# Description of the task
The number of lines containing "computer" is the only answer wanted; work it out from the entries below.

# Exercise data
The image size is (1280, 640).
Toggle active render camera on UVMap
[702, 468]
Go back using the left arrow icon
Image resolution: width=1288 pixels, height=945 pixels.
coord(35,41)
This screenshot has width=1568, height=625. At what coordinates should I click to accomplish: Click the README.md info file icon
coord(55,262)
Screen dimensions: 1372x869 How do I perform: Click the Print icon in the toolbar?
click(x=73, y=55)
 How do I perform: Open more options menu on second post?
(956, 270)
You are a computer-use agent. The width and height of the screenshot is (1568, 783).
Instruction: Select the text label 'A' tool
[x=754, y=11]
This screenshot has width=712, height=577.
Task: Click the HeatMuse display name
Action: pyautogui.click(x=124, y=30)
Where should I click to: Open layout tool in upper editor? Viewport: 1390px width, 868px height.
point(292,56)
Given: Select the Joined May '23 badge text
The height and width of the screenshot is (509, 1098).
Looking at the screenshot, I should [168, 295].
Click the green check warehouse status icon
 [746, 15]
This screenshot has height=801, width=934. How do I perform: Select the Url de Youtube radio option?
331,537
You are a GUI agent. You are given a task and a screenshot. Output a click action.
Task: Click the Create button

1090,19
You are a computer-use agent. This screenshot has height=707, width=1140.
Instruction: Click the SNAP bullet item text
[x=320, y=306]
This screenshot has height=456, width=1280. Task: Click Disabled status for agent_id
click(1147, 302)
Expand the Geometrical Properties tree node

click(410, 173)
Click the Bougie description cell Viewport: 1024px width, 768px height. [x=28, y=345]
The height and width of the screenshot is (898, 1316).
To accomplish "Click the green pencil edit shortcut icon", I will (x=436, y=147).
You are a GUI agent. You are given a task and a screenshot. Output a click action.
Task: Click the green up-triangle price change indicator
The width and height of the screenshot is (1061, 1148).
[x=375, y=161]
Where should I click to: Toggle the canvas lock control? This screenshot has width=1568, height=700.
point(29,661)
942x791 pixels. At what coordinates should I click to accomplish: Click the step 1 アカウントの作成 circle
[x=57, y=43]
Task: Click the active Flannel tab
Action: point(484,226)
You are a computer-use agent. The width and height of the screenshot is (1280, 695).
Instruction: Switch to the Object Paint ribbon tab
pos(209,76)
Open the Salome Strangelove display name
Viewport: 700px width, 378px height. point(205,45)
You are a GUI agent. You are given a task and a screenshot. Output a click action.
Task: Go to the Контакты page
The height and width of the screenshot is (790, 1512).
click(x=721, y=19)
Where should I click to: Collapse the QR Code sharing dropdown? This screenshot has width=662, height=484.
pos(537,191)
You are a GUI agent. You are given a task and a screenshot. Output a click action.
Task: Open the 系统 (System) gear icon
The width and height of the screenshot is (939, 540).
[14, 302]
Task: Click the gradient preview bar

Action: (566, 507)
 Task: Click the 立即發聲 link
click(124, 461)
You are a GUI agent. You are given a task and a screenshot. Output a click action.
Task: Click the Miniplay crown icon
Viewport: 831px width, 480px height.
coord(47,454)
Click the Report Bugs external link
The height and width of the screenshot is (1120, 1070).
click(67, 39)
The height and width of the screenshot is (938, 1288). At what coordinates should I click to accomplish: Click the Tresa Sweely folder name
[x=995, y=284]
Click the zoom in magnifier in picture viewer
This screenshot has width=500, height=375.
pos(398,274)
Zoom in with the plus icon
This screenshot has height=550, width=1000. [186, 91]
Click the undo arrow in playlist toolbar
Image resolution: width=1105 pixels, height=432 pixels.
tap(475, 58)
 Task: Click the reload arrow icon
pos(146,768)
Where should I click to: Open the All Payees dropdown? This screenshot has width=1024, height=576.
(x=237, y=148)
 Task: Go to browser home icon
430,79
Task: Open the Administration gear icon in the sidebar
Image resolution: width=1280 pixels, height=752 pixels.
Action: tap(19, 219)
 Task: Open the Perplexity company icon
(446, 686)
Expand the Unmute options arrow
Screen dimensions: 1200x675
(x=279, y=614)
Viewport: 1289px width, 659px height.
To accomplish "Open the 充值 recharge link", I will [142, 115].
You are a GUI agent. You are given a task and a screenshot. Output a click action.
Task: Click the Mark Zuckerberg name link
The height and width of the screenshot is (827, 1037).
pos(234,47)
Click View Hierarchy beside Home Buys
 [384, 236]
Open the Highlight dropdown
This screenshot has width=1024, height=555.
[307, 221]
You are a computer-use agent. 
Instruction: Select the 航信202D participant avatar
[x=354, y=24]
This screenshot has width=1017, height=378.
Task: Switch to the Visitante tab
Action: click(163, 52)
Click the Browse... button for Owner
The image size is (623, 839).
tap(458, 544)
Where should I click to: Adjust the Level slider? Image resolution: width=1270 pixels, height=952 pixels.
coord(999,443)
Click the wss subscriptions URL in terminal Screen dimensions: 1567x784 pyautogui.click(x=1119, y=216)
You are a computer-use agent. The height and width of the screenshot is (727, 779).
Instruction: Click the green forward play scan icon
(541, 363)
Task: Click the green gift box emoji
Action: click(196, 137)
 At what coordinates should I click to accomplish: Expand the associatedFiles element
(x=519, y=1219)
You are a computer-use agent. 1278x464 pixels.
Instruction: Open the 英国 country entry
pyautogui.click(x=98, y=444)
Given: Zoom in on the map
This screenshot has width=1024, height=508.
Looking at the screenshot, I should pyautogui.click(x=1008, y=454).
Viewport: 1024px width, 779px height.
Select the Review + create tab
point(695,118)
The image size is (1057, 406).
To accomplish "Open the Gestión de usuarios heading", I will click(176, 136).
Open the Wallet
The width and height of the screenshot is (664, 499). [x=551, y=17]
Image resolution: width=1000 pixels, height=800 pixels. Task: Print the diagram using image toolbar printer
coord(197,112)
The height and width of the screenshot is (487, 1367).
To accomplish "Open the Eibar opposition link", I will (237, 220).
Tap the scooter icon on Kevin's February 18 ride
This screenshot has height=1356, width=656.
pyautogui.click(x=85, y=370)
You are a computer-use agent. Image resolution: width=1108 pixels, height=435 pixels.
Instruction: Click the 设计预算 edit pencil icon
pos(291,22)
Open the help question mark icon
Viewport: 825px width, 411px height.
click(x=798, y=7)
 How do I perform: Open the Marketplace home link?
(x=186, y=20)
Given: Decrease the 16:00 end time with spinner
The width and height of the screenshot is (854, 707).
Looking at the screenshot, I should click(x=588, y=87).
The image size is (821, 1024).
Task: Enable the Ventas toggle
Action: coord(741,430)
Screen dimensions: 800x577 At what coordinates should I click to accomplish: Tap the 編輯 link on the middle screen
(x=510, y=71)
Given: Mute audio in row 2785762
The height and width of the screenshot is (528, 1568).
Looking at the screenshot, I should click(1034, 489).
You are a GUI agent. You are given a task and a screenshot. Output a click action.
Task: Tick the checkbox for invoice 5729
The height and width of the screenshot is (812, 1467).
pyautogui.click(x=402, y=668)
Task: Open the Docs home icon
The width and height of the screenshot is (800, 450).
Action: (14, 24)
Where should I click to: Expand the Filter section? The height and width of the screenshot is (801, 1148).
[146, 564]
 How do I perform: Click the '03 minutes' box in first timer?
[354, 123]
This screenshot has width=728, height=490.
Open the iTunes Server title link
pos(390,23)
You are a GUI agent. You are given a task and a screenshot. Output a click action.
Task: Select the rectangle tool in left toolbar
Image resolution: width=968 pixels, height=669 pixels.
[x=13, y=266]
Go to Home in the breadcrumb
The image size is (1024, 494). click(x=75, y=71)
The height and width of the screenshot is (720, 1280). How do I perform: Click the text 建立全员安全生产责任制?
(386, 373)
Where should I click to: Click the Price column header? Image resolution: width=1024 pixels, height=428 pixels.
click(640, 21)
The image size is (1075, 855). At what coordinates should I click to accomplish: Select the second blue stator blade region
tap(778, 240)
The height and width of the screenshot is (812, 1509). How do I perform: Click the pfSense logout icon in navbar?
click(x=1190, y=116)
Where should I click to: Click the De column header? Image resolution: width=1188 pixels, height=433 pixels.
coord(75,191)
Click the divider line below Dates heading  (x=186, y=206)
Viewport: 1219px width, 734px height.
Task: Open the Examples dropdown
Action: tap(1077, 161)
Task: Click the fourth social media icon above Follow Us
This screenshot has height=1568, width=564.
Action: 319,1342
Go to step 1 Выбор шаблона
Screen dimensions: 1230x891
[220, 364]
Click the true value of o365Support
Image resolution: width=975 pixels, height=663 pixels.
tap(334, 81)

# Exercise answer
7